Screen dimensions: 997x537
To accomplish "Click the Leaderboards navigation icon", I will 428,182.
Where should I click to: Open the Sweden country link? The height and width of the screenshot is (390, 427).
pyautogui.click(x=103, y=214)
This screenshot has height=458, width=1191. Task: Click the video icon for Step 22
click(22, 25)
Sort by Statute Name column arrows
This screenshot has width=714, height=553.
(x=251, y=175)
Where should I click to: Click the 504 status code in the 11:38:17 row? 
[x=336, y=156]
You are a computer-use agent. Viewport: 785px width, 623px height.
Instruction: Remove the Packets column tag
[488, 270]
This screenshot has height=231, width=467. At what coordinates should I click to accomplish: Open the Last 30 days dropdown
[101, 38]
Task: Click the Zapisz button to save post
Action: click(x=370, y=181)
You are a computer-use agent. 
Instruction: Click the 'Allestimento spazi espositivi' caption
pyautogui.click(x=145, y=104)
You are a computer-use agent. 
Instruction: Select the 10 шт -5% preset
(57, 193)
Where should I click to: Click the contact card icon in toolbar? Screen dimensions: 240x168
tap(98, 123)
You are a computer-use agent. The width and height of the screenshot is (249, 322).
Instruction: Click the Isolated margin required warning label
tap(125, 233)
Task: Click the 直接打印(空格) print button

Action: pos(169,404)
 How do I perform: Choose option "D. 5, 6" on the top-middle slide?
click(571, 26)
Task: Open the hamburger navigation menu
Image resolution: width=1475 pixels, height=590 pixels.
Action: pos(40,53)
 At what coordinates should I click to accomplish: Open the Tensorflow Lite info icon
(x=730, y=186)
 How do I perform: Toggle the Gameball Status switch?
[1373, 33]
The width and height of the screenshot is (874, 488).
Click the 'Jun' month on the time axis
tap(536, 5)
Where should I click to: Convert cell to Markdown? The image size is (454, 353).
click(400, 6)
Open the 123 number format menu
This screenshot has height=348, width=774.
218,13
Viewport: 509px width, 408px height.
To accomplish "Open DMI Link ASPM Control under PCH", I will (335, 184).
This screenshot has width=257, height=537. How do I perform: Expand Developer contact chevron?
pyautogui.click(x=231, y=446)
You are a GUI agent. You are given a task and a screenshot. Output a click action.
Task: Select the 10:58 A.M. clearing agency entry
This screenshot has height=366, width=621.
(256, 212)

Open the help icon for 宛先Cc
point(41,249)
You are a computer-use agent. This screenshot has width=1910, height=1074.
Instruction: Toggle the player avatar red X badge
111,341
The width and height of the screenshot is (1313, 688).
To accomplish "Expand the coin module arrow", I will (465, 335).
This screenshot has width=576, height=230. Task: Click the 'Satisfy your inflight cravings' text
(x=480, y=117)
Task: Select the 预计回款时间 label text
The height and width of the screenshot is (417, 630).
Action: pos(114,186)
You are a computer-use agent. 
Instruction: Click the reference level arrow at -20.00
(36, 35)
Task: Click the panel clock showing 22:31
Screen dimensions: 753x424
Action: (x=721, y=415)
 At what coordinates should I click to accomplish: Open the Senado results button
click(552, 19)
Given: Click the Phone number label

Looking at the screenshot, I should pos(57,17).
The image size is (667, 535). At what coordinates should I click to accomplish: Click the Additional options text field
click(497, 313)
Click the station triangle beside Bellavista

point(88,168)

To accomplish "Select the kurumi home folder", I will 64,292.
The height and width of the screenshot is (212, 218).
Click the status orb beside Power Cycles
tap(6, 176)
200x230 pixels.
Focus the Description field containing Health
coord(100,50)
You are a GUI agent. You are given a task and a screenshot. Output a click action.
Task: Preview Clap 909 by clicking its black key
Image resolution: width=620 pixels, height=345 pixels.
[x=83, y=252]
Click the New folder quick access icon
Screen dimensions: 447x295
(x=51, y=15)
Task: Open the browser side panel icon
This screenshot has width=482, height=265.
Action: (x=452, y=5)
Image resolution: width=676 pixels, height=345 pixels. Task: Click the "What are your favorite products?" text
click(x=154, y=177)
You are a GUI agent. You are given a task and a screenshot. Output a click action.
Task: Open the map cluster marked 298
^^^^^^^^
(Problem details)
Each entry above must be repeated word for word.

(Expected answer)
Screen dimensions: 997x537
To accomplish "Click the Leaderboards navigation icon", I will 428,182.
Where should I click to: Open the Sweden country link? The height and width of the screenshot is (390, 427).
pyautogui.click(x=103, y=214)
This screenshot has height=458, width=1191. Task: Click the video icon for Step 22
click(22, 25)
Sort by Statute Name column arrows
This screenshot has width=714, height=553.
(x=251, y=175)
Where should I click to: Click the 504 status code in the 11:38:17 row? 
[x=336, y=156]
You are a computer-use agent. Viewport: 785px width, 623px height.
Instruction: Remove the Packets column tag
[488, 270]
This screenshot has height=231, width=467. At what coordinates should I click to accomplish: Open the Last 30 days dropdown
[101, 38]
Task: Click the Zapisz button to save post
Action: click(x=370, y=181)
You are a computer-use agent. 
Instruction: Click the 'Allestimento spazi espositivi' caption
pyautogui.click(x=145, y=104)
You are a computer-use agent. 
Instruction: Select the 10 шт -5% preset
(57, 193)
Where should I click to: Click the contact card icon in toolbar? Screen dimensions: 240x168
tap(98, 123)
You are a computer-use agent. The width and height of the screenshot is (249, 322).
Instruction: Click the Isolated margin required warning label
tap(125, 233)
Task: Click the 直接打印(空格) print button

Action: pos(169,404)
 How do I perform: Choose option "D. 5, 6" on the top-middle slide?
click(571, 26)
Task: Open the hamburger navigation menu
Image resolution: width=1475 pixels, height=590 pixels.
Action: pos(40,53)
 At what coordinates should I click to accomplish: Open the Tensorflow Lite info icon
(x=730, y=186)
 How do I perform: Toggle the Gameball Status switch?
[1373, 33]
The width and height of the screenshot is (874, 488).
Click the 'Jun' month on the time axis
tap(536, 5)
Where should I click to: Convert cell to Markdown? The image size is (454, 353).
click(400, 6)
Open the 123 number format menu
This screenshot has height=348, width=774.
218,13
Viewport: 509px width, 408px height.
To accomplish "Open DMI Link ASPM Control under PCH", I will (335, 184).
This screenshot has width=257, height=537. How do I perform: Expand Developer contact chevron?
pyautogui.click(x=231, y=446)
You are a GUI agent. You are given a task and a screenshot. Output a click action.
Task: Select the 10:58 A.M. clearing agency entry
This screenshot has height=366, width=621.
(256, 212)

Open the help icon for 宛先Cc
point(41,249)
You are a computer-use agent. This screenshot has width=1910, height=1074.
Instruction: Toggle the player avatar red X badge
111,341
The width and height of the screenshot is (1313, 688).
To accomplish "Expand the coin module arrow", I will (465, 335).
This screenshot has width=576, height=230. Task: Click the 'Satisfy your inflight cravings' text
(x=480, y=117)
Task: Select the 预计回款时间 label text
The height and width of the screenshot is (417, 630).
Action: pos(114,186)
You are a computer-use agent. 
Instruction: Click the reference level arrow at -20.00
(36, 35)
Task: Click the panel clock showing 22:31
Screen dimensions: 753x424
Action: (x=721, y=415)
 At what coordinates should I click to accomplish: Open the Senado results button
click(552, 19)
Given: Click the Phone number label

Looking at the screenshot, I should pos(57,17).
The image size is (667, 535). At what coordinates should I click to accomplish: Click the Additional options text field
click(497, 313)
Click the station triangle beside Bellavista

point(88,168)

To accomplish "Select the kurumi home folder", I will 64,292.
The height and width of the screenshot is (212, 218).
Click the status orb beside Power Cycles
tap(6, 176)
200x230 pixels.
Focus the Description field containing Health
coord(100,50)
You are a GUI agent. You are given a task and a screenshot. Output a click action.
Task: Preview Clap 909 by clicking its black key
Image resolution: width=620 pixels, height=345 pixels.
[x=83, y=252]
Click the New folder quick access icon
Screen dimensions: 447x295
(x=51, y=15)
Task: Open the browser side panel icon
This screenshot has width=482, height=265.
Action: (x=452, y=5)
Image resolution: width=676 pixels, height=345 pixels. Task: Click the "What are your favorite products?" text
click(x=154, y=177)
You are a GUI agent. You are given a task and a screenshot. Output a click action.
Task: Open the map cluster marked 298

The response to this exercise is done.